Write out the following listing's lines from the one with "This screenshot has width=1152, height=647." to the one with "You are a computer-use agent. 1231x669", exactly, with both included and no others.
(Supplied material)
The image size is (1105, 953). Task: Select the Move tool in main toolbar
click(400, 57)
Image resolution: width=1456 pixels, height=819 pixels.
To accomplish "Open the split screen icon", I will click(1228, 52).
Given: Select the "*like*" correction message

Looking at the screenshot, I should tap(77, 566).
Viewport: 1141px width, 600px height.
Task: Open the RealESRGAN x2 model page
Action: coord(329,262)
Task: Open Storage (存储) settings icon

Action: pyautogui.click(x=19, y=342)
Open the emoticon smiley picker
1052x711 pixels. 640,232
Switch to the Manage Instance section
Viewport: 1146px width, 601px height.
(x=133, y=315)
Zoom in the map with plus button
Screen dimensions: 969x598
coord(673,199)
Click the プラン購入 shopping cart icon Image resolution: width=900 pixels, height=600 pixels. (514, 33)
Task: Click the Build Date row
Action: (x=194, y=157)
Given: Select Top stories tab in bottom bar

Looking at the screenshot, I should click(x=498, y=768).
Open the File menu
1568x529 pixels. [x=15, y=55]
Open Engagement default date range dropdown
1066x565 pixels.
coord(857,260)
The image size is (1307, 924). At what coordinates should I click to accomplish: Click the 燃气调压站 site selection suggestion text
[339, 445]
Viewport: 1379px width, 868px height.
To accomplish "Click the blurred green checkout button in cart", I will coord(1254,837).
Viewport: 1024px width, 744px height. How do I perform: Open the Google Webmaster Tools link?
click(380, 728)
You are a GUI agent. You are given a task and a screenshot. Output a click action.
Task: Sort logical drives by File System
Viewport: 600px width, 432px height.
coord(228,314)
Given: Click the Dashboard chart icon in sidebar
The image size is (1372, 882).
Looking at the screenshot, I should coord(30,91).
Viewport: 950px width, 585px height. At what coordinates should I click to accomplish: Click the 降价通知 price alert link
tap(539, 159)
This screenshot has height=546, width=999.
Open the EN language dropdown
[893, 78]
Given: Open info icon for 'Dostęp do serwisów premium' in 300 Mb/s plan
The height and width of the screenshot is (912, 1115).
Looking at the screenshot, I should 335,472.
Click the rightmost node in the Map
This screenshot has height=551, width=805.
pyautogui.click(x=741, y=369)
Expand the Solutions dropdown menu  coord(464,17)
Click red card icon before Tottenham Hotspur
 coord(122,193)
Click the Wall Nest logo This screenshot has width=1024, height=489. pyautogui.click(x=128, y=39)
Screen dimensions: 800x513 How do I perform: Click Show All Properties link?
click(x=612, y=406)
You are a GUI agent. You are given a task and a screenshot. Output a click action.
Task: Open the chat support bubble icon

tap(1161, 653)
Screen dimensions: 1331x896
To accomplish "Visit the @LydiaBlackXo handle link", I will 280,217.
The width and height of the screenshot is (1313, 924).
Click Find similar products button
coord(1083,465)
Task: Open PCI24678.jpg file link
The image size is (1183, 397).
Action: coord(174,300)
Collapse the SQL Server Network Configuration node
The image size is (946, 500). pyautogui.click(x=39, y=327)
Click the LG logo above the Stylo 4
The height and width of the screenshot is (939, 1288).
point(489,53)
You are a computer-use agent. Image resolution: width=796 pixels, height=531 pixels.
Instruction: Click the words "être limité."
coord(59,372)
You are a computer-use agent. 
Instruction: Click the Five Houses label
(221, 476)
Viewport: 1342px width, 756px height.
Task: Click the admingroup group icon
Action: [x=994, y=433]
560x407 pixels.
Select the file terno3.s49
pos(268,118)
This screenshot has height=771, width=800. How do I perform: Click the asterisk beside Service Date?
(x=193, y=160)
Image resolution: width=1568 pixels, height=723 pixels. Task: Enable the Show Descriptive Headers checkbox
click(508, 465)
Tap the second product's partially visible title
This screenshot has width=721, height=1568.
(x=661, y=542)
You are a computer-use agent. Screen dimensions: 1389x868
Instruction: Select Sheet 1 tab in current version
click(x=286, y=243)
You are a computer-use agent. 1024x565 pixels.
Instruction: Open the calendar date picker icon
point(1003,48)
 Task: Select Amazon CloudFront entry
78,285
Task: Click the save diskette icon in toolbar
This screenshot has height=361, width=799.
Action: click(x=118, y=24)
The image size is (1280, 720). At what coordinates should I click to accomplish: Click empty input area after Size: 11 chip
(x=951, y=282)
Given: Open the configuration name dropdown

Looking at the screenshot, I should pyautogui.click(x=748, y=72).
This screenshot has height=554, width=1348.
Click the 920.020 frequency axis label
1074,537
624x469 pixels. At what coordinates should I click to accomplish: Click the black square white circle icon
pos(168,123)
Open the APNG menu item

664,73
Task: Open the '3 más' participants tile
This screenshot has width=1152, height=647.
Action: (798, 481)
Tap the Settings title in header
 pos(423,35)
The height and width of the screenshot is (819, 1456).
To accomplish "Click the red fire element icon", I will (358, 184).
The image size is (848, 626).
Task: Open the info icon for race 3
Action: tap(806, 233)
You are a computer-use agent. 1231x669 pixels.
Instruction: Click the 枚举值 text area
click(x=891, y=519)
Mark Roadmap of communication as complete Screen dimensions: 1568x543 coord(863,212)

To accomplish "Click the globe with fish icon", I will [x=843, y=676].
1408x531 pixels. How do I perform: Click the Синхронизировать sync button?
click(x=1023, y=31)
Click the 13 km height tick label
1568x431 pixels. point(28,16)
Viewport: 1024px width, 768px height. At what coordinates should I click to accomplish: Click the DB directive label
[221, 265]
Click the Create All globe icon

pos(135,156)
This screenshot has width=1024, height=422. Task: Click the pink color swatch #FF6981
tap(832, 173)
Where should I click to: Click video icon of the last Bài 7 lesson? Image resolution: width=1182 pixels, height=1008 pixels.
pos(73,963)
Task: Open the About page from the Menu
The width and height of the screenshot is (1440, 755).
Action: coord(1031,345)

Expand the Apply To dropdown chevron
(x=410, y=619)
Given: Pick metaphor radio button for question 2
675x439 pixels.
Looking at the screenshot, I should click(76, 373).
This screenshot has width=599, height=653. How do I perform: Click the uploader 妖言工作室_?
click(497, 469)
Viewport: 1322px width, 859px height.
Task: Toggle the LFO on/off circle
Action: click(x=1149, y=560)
(End Supplied material)
Solution to this task:
This screenshot has width=1152, height=647.
Action: (798, 481)
Tap the Settings title in header
 pos(423,35)
The height and width of the screenshot is (819, 1456).
To accomplish "Click the red fire element icon", I will (358, 184).
The image size is (848, 626).
Task: Open the info icon for race 3
Action: tap(806, 233)
You are a computer-use agent. 1231x669 pixels.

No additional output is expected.